For those who couldn’t get completely behind Jonathan Demme’s great Rachel Getting Married, behold writer-director Stewart Wade’s Tru Loved, a film in which the problems between blacks and whites, straights and gays, are constantly being addressed. Somewhere in SoCal, the football team at, ugh, Walt Whitman High must grapple with the arrival of Tru (Najarra Townsend), a fetch, lilywhite 16-year-old whose two mommies always seem to enter the room at the same time (that’s love, people!) and who has a burning desire to start a gay-straight alliance. Tru’s dream of a post-Obama atmosphere is sincere, but why must that dream be conveyed on screen as if it were a bibilical vision of the afterlife?

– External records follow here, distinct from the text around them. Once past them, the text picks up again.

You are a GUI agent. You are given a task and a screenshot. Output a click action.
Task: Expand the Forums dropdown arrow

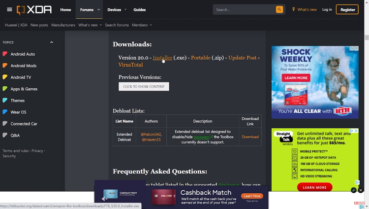99,9
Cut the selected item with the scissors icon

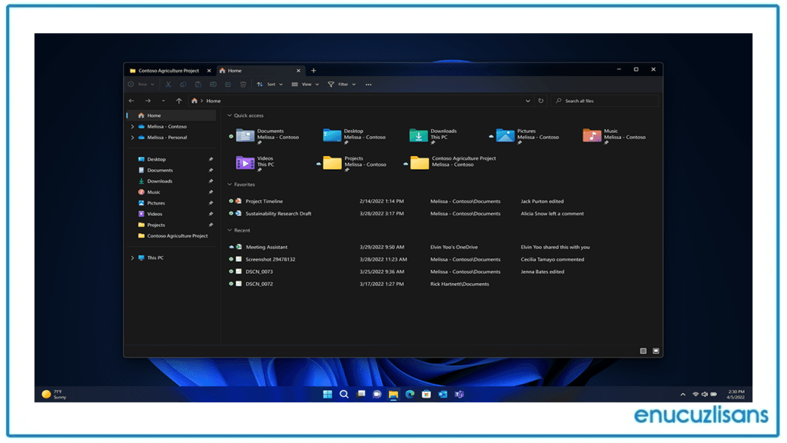point(169,85)
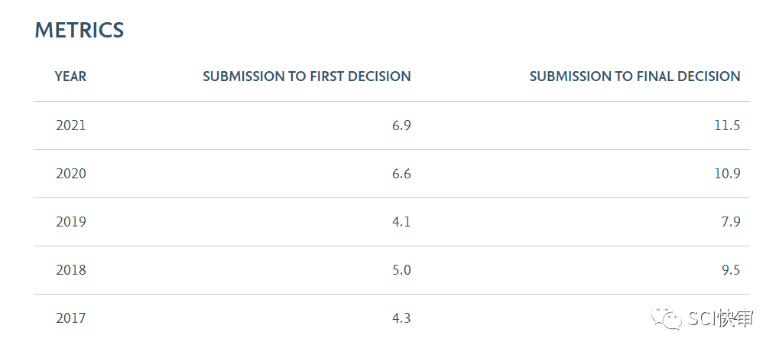Click the 5.0 first decision value
The image size is (779, 352).
point(401,270)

There are moments that ring alarmingly true here, as in Wade’s understanding of a black quarterback’s internalized homophobia and (ab)use of Tru as his beard, but too often the film succumbs to bad habits that should be familiar to connoisseurs of Los Angeles-bred queer flicks, as in the distracting cameos by B-listers wanting to show they’re cool with the gays. (I see Jasmine Guy, Bruce Vilanch, Jane Lynch, and Edna Krabappel.) The horror of the film’s title should speak for itself, the contrived comedy more so—as in the scene where the black Lodell (Matthew Thompson) nibbles on a carrot at the exact moment Tru’s white mom jokes that he’s probably wondering who’s her daughter’s biological mother. Whoa, spit take!
But seriously, Tru Loved totally has its heart in the right place, even if its mind is not, building Afterschool Special-like to a wedding where everyone’s prejudices—except for the football team’s coach (Vernon Wells), that is—are resolved with bromides and cracking wise. Sometimes a phobe has to know a gay person to quell the hate, but the turnaround that Lodell’s Latino best bud (Joseph Julian Soria) makes at the end of the film is just pure fantasy. All that’s missing from this Edenic scenario is Cyndi Lauper belting “High and Mighty.”